Dr. Kres Snyder, PSYD, NCC, LCPC, owner of Metro Sex Therapy and Minds Empowered Counseling in Chicago, finds the Pope's philosophy on masturbation particularly harmful to women, citing research showing that women are more likely to orgasm during masturbation than partnered sex. "It is possible to have an orgasm with a partner, yes, but pleasure is not exclusively owned by couples," she says. "If pleasure is our birthright, then pleasure should be afforded to singles as well."

Still, some see the Pope calling sex "beautiful" as a big step in the right direction — if there's one thing to take from his comments, it's that overall sentiment. "Even the Pope is telling us that our time to get and stay free is now," Briggs says. "Shame comes from people; shame doesn't come from God. And now with the Pope co-signing, we get to accept this invitation to come home to ourselves. And what's holier than that?"

The concept of masturbation as a spiritual experience may nevertheless sound alien to many people, religious or not, who are accustomed to seeing solo sex as a means for physical release. However, masturbation can be approached in a mindful and spiritual manner regardless of your religious beliefs. People who want to explore the spiritual dimensions of self-pleasuring should "take their time, savoring each moment of blissful connection," Saunders suggests. "Take a shower, light candles, put on soft music, and get super cozy."
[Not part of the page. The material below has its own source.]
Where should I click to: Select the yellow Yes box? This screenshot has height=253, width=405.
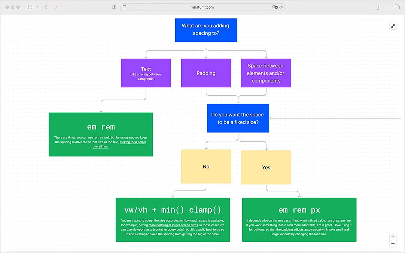(266, 167)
It helps to have the intention of connecting with the divine — or even just yourself — in mind before you start self-pleasuring. "Say a prayer to yourself, honoring the pleasure within," Saunders adds. "Look into a mirror and eye-gaze for five minutes to allow integration of the moment and to connect with your soul." You can then caress and massage your face, scalp, and shoulders before moving downward, breathing deeply as you imagine that your breath is moving pleasure through your body.

"Touching in this way is a devotional practice and can take time to unlearn the lessons of rushing and friction," Saunders says. "Honoring the moment for pleasure without racing to a finish line is the key. Your body is sacred. This time is sacred. Start slow and have fun. It's all about welcoming the divine pleasure of the moment."